Combinatorial Electrochemistry: A Highly Parallel, Optical Screening Method for Discovery of Better Electrocatalysts
Erik Reddington,
Anthony Sapienza,
Bogdan Gurau,
Rameshkrishnan Viswanathan,
S. Sarangapani,
Eugene S. Smotkin,
*
Thomas
E. Mallouk
*
Combinatorial screening of electrochemical catalysts by
current-voltage methods can be unwieldy for large sample sizes. By converting the ions generated in an electrochemical half-cell reaction
to a fluorescence signal, the most active compositions in a large
electrode array have been identified. A fluorescent acid-base indicator
was used to image high concentrations of hydrogen ions, which were
generated in the electrooxidation of methanol. A 645-member electrode
array containing five elements (platinum, ruthenium, osmium, iridium,
and rhodium), 80 binary, 280 ternary, and 280 quaternary combinations
was screened to identify the most active regions of phase space.

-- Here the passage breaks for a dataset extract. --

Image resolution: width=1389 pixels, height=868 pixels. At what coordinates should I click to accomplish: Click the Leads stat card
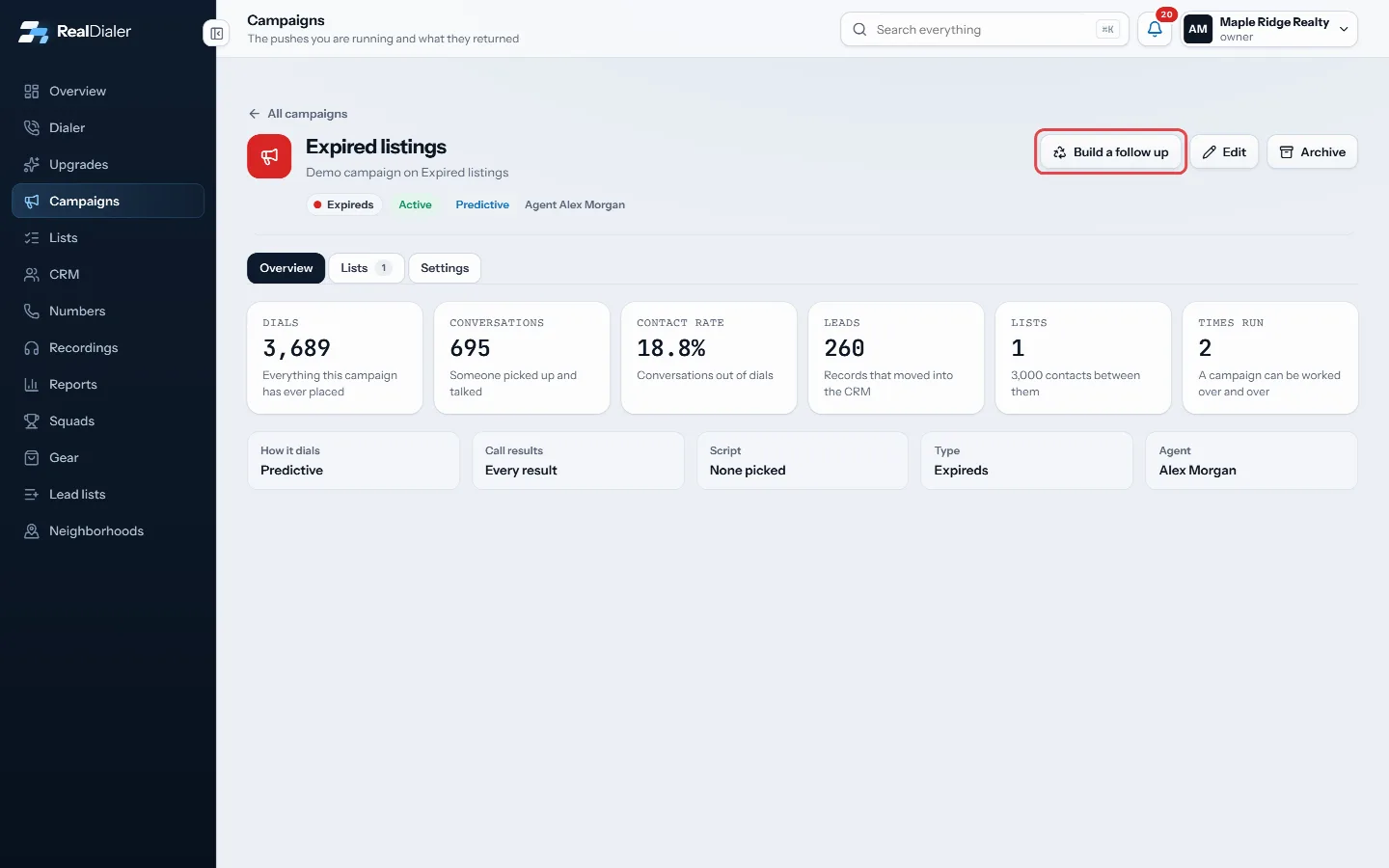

Subsequent "zoom" screens pinpointed several very active
compositions, some in ternary and quaternary regions that were bounded
by rather inactive binaries. The best catalyst,
platinum(44)/ruthenium(41)/osmium(10)/iridium(5) (numbers in
parentheses are atomic percent), was significantly more active than
platinum(50)/ruthenium(50) in a direct methanol fuel cell operating at
60°C, even though the latter catalyst had about twice the surface
area of the former.
T. E. Mallouk, E. Reddington, A. Sapienza, Department of
Chemistry, The Pennsylvania State University, University Park, PA
16802, USA.
E. S. Smotkin, B. Gurau, R. Viswanathan, Department of Chemical
and Environmental Engineering, Illinois Institute of Technology,
Chicago, IL 60616, USA.
S. Sarangapani, ICET, Inc., Norwood, MA 02062, USA.
*
To whom correspondence should be addressed. E-mail:
chemsmotkin{at}minna.acc.iit.edu (E.S.S.) or tom{at}chem.psu.edu
(T.E.M.).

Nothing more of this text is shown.